At this time I was interested in ventriloquism and this is one of a number of performances that build on ideas around displacing my voice.
I made Record while I was studying for a Higher Postgraduate Diploma in Fine Art at the Slade School of Fine Art, UCL, London. While there I made use of the sound studio to record myself singing an ‘ooooh’ which I then sampled and modulated over an octave in pitch. The result was a recording of a voice singing a continuous ‘oooh’ which slowly transitioned from very low to high. The recorded sound of my voice was then pressed onto an acetate record.
In the performance of this work I wired up record styli and attached them with medical tape to my fingers and then played my own voice on the record. Attaching the styli to my fingers enabled me to access my voice as a single note or chord. The styli also enabled me to slide across the grooves of the record, scratching its surface, altering, gradually distorting and partially erasing my recorded voice.
The acetate’s were expensive to produce and when I performed this work I would use one side of the disc to rehearse, saving the other for the performance.

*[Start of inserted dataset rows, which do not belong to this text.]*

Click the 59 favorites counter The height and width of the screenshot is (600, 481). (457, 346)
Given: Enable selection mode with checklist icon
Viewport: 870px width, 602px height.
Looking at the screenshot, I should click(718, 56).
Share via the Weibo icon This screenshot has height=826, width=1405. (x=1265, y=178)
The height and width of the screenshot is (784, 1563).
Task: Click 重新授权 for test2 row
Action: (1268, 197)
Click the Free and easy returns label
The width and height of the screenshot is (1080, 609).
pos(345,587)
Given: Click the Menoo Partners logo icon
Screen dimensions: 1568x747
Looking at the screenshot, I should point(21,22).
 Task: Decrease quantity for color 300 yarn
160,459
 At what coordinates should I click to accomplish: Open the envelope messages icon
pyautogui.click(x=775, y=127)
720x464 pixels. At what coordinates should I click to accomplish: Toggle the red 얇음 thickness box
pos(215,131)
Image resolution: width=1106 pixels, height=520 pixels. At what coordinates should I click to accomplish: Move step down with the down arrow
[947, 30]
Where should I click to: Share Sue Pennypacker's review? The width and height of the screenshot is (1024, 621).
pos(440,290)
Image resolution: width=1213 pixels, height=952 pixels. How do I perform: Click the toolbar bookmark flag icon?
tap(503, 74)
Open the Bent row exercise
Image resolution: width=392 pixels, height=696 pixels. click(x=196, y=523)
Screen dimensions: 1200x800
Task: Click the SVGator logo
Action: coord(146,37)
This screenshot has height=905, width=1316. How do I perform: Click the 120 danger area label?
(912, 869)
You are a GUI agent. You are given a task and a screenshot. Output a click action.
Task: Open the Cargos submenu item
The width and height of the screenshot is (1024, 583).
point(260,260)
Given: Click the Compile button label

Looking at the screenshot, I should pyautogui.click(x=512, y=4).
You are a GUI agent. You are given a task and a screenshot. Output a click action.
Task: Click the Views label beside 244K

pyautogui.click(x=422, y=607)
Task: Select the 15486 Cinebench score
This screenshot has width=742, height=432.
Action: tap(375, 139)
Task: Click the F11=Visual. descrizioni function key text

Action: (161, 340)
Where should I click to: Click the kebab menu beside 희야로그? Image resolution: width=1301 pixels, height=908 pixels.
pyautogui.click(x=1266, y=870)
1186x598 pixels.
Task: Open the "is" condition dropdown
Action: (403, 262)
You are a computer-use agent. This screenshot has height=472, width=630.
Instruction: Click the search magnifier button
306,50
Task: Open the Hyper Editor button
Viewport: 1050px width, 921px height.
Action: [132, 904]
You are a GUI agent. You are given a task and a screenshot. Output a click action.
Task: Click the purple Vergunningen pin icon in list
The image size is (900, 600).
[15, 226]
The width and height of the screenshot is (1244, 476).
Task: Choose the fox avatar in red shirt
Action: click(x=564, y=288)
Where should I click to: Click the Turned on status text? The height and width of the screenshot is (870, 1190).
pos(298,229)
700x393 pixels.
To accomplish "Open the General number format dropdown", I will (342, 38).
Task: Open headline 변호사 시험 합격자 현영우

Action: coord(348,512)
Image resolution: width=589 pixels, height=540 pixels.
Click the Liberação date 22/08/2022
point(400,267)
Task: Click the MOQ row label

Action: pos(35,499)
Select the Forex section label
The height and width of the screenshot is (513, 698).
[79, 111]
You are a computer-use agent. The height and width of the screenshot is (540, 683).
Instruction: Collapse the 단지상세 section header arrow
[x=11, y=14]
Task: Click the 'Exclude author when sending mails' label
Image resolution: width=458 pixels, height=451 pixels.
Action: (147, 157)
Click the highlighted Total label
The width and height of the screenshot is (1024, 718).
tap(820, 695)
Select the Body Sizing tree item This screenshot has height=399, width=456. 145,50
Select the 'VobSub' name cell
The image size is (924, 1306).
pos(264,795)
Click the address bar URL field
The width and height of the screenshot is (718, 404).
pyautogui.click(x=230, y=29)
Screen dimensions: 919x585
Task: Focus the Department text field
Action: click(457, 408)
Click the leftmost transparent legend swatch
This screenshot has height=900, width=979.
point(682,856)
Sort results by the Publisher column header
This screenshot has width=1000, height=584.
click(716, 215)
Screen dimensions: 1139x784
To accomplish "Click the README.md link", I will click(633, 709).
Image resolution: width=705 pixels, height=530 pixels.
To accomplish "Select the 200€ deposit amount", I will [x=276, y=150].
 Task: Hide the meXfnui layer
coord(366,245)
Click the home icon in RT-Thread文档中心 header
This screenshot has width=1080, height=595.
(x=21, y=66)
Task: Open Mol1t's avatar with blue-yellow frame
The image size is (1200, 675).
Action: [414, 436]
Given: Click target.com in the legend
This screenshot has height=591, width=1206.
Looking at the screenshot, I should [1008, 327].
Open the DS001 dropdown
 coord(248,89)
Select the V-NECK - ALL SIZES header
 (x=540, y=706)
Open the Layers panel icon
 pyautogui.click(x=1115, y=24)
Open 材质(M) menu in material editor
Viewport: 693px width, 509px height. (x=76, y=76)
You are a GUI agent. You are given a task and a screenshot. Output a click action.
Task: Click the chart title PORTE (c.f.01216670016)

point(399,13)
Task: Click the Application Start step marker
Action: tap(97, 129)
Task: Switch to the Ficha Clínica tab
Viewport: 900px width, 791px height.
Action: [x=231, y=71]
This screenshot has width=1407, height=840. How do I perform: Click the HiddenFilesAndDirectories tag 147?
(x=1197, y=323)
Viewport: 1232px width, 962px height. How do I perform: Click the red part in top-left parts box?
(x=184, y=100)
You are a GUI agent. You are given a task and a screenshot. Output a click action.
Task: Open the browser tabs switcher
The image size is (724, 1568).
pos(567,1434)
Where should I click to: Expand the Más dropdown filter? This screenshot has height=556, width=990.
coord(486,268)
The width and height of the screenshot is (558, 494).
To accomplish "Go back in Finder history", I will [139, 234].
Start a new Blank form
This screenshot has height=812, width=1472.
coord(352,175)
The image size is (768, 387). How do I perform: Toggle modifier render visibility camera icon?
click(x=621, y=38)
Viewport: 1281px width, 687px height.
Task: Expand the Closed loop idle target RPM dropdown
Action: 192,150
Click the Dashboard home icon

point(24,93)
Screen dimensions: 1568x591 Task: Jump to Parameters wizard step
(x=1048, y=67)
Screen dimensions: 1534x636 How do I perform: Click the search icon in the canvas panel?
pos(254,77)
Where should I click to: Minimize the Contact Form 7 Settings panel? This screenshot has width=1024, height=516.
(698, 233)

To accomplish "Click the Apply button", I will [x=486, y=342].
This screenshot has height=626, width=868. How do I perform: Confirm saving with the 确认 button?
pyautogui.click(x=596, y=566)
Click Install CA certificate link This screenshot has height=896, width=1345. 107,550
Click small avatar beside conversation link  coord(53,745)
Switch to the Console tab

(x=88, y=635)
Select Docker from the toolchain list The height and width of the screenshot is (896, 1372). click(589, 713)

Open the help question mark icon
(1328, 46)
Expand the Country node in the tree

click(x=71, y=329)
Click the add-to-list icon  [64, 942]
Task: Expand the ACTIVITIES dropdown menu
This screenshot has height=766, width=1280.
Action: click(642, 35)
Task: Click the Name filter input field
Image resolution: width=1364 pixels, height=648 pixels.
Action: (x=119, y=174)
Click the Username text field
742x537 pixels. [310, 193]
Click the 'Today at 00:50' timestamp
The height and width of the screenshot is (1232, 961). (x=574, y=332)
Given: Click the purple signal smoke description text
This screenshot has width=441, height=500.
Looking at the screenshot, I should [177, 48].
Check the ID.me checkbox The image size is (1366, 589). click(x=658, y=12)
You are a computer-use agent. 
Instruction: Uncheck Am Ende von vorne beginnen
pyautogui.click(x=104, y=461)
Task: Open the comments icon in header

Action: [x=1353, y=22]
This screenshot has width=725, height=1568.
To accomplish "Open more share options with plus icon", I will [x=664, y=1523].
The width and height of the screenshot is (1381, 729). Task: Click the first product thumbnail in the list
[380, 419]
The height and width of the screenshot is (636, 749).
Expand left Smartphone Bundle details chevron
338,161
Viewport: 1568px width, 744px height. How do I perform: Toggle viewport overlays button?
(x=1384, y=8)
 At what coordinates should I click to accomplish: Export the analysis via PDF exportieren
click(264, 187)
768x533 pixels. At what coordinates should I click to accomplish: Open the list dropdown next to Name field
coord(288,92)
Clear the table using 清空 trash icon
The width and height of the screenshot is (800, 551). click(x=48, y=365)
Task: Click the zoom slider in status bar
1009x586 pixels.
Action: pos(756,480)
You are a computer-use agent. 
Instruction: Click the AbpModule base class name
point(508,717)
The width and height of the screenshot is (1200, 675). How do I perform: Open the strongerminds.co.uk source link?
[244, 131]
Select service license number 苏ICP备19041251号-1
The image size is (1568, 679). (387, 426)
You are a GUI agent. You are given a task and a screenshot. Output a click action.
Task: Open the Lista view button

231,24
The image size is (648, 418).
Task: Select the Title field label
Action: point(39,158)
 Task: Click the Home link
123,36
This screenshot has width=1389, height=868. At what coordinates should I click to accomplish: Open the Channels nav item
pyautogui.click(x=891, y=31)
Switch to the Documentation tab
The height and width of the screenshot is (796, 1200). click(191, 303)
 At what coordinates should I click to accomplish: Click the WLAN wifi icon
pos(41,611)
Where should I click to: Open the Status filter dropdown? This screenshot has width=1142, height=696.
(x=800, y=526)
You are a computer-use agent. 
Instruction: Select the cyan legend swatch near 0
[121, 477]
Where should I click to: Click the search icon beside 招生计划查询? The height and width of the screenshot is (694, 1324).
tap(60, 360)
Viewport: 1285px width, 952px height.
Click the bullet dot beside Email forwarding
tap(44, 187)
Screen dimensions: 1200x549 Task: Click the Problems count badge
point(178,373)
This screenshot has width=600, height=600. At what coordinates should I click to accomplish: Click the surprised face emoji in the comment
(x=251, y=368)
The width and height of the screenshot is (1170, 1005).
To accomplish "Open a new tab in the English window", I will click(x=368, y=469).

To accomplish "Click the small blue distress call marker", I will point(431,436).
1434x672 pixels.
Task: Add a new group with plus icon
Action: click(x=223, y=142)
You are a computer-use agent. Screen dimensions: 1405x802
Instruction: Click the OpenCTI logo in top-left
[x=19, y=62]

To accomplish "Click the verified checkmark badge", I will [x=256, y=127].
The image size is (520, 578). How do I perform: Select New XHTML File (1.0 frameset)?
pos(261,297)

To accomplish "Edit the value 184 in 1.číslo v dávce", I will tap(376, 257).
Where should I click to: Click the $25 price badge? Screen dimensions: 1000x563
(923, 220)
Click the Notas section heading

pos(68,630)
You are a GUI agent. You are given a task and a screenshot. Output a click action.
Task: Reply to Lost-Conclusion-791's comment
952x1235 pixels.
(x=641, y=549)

The adjacent photos show the surfaces of both sides of a record. The top disc bears the traces of a single performance while the one below was produced during rehearsals.
Photos of this performance, which took place at the Slade School of Fine Art degree show in 1994, were taken by fellow student Sarah Cole. The photographs of the record were taken by Slade photography technician Thomas Jenkins in 2016 — 22 years later.